Menurut Pak Uki, tari tradisi itu telah hidup ribuan tahun, daya pikatnya juga tak bisa disamakan dengan tari kreasi. Namun, bagaimanapun, tari tradisi itu dapat lestari akan sangat bergantung pada manusianya. “Tapi saya yakin dengan anak-anak bangsa yang sangat memperhatikan tradisi,” ujar Pak Uki optimistis.

Ia tidak takut tradisi akan hilang. Untuk situasi di Aceh misalnya, meskipun masyarakatnya pernah melalui masa perang yang lama, kemudian sempat ada polemik karena adanya pelembagaan syariat Islam sehinga tarian sempat dilarang oleh ulama-ulama, akan tetapi kemudian keluar buku hijau yang menjelaskan mana yang haram dan mana yang tidak. Lalu muncul satu pandangan yang menjelaskan bahwa yang haram bukan tariannya. Dalam sejarah masyarakat Aceh, tarian justru berfungsi sebagai dakwah mengislamkan orang-orang di Aceh. Setelah Islam berkembang, tarian menjadi milik rakyat. Menurut Pak Uki, dalam tari tradisi Aceh yang disampaikan tidak hanya soal agama, tapi juga etika, kritik, dan pembangunan.

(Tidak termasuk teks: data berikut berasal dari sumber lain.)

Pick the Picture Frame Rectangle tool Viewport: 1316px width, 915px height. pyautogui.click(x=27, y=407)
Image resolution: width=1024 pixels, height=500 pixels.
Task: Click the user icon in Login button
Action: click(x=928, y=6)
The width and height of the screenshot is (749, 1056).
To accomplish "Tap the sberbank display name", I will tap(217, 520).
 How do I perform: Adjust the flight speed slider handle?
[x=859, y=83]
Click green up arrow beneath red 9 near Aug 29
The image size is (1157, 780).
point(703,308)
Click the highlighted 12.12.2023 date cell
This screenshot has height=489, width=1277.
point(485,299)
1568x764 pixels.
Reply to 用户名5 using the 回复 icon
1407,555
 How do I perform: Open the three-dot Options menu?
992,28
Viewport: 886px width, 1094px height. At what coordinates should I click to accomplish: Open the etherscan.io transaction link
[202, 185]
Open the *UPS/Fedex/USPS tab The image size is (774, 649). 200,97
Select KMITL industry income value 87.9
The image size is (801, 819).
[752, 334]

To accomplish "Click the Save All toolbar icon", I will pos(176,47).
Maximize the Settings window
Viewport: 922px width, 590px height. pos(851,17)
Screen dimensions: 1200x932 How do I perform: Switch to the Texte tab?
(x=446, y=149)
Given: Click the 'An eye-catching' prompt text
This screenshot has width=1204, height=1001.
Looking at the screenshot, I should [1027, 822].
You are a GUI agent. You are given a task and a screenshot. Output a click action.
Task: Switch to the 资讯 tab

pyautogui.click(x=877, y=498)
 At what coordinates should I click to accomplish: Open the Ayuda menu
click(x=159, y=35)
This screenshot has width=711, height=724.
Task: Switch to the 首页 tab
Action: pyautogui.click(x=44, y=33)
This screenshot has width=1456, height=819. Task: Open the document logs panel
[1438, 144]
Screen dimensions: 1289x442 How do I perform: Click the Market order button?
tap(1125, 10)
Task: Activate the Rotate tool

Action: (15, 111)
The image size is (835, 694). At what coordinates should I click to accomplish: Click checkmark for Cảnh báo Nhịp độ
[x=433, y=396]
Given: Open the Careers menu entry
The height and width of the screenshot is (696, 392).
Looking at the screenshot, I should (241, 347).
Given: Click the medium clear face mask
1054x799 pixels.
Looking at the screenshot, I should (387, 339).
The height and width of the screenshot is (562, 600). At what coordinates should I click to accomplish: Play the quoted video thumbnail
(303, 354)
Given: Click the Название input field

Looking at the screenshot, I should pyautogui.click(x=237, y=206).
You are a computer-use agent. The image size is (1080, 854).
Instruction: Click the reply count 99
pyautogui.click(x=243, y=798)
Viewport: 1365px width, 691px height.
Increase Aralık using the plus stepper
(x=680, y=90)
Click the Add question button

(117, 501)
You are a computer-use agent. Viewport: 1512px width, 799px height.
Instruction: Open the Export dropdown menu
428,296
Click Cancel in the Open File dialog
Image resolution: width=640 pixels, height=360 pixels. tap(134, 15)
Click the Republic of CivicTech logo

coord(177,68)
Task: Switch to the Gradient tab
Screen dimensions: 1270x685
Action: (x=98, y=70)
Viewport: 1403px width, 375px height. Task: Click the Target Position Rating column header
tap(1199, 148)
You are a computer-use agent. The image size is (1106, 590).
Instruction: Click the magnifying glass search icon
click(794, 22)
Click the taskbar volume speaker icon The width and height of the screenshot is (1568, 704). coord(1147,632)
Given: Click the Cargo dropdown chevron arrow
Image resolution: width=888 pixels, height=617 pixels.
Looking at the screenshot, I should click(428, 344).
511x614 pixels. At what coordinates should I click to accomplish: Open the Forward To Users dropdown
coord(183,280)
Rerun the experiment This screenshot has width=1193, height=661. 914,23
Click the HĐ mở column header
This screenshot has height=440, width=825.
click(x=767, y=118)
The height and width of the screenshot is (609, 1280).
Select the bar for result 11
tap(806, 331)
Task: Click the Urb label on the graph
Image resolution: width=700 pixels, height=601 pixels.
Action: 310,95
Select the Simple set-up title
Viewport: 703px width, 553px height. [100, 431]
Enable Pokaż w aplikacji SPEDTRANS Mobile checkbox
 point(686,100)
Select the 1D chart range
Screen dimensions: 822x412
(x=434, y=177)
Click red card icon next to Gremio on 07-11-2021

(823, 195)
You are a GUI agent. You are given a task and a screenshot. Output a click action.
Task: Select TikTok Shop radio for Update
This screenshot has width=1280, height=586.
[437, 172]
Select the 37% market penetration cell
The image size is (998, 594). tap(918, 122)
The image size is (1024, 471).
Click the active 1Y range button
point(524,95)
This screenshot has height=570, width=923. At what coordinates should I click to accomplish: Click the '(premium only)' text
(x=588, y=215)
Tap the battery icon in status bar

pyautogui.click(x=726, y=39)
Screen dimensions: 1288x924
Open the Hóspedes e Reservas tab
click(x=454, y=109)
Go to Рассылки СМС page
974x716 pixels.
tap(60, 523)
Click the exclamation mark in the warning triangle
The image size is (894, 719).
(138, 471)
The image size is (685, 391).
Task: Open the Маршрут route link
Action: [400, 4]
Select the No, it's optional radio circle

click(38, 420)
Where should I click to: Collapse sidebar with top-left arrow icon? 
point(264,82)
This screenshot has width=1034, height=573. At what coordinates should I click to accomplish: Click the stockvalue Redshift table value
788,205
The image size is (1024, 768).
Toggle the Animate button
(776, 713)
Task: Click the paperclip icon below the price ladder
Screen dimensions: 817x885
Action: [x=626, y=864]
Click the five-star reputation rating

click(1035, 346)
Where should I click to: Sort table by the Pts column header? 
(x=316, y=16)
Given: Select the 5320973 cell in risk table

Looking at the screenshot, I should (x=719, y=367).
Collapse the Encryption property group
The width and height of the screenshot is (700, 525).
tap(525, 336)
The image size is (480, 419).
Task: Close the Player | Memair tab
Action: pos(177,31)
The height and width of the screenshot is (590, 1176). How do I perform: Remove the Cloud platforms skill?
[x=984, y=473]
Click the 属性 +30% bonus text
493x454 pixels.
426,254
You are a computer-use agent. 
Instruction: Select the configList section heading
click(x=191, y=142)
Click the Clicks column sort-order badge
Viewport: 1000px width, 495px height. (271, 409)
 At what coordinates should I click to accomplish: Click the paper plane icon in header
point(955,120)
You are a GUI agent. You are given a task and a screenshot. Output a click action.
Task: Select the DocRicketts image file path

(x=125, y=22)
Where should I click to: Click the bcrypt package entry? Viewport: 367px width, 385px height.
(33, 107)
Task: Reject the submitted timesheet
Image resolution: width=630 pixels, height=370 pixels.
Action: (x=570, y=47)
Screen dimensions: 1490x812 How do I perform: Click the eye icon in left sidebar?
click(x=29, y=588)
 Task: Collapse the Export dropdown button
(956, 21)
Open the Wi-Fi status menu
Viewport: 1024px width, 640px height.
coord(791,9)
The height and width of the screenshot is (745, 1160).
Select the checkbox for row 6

Oleh karena itu, Pak Uki berharap agar seniman Indonesia terus berjuang untuk seni. Berangkat dari pengalaman tampil dalam pertunjukan di berbagai negara, Pak Uki sampai pada satu kesimpulan: seni tari Indonesia sangat dikagumi! Kareba itu pula, ia berharap agar pemerintah lebih memperhatikan dan memberikan dukungan pada seni tradisi. “Di negara maju saja seni tradisi masih disubsidi oleh negara, akan tetapi mengapa di Indonesia tidak?” ujarnya.

Menanggapi anugerah kebudayaan untuk kategori Pencipta, Pelopor dan Pembaharu yang ia terima dari Kementerian Pendidikan dan Kebudayaan, Pak Uki merasa tersanjung karena pemerintah mau memberikan perhatian. Baginya penghargaan ini juga bermakna bagi seniman lain yang memelopori dalam mengembangkan seni tradisi. “Para pengembang seni tradisi ini sudah bekerja dari kecil hingga tua. Kebanyakan mereka tidak punya apa-apa karena mencurahkan hidupnya pada seni tradisi. Tentu untuk mereka juga penghargaan ini,” ujar Pak Uki dengan tatapan haru.